▶ **GIVEN TASK**: Quote the entire passage on empathy and mortal sin word for word.
___ SELECTED PASSAGE
So who deserves our empathy? If we can agree that no one is completely innocent, what makes one person more deserving than others? Or perhaps who doesn’t deserve our empathy? However, I won’t answer that question myself; I’ll quote PBS:
For them (the Christian Right), empathy is a cudgel for the left: It can manipulate caring people into accepting all manner of sins according to a conservative Christian perspective, including abortion access, LGBTQ+ rights, illegal immigration and certain views on social and racial justice.
Sin? Uhmm… Okay, is telling your child that Santa Claus exists a sin? In fact, here is a list of mortal sins. Here’s the problem: there are venial sins and mortal sins. The former are smaller than the latter, but all mortal sins are of the same scale.
This means that the sin of sacrilege (merely saying “Oh my God”) is as detestable as the sin of homosexuality. It’s not my scale; I didn’t invent this. You can’t cherry-pick which mortal sinners are undeserving of empathy.
______
___ DATASET ENTRIES
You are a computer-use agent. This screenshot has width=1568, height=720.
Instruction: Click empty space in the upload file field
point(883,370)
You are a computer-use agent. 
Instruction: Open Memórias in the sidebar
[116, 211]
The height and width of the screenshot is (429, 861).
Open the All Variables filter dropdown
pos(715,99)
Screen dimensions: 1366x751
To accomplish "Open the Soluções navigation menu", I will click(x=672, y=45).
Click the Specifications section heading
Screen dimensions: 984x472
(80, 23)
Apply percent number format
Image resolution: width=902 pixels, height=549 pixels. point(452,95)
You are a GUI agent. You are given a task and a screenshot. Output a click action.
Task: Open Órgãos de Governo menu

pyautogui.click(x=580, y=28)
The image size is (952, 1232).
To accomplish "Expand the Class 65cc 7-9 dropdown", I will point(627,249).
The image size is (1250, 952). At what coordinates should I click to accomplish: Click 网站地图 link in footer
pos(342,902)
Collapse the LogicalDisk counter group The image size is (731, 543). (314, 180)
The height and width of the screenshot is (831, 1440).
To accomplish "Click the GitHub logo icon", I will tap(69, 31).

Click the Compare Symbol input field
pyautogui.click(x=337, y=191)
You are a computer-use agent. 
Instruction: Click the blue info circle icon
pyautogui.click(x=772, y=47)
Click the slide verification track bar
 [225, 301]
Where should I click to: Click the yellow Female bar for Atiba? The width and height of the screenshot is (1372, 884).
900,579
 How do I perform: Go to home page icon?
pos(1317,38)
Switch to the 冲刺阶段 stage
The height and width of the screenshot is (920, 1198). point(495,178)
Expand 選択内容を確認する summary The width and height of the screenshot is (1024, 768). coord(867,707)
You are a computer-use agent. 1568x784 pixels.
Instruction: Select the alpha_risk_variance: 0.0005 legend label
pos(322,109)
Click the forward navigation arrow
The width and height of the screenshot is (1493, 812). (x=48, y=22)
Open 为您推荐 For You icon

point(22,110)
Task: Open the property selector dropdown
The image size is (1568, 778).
______
▶ **EXPECTED OUTPUT**:
So who deserves our empathy? If we can agree that no one is completely innocent, what makes one person more deserving than others? Or perhaps who doesn’t deserve our empathy? However, I won’t answer that question myself; I’ll quote PBS:
For them (the Christian Right), empathy is a cudgel for the left: It can manipulate caring people into accepting all manner of sins according to a conservative Christian perspective, including abortion access, LGBTQ+ rights, illegal immigration and certain views on social and racial justice.
Sin? Uhmm… Okay, is telling your child that Santa Claus exists a sin? In fact, here is a list of mortal sins. Here’s the problem: there are venial sins and mortal sins. The former are smaller than the latter, but all mortal sins are of the same scale.
This means that the sin of sacrilege (merely saying “Oh my God”) is as detestable as the sin of homosexuality. It’s not my scale; I didn’t invent this. You can’t cherry-pick which mortal sinners are undeserving of empathy.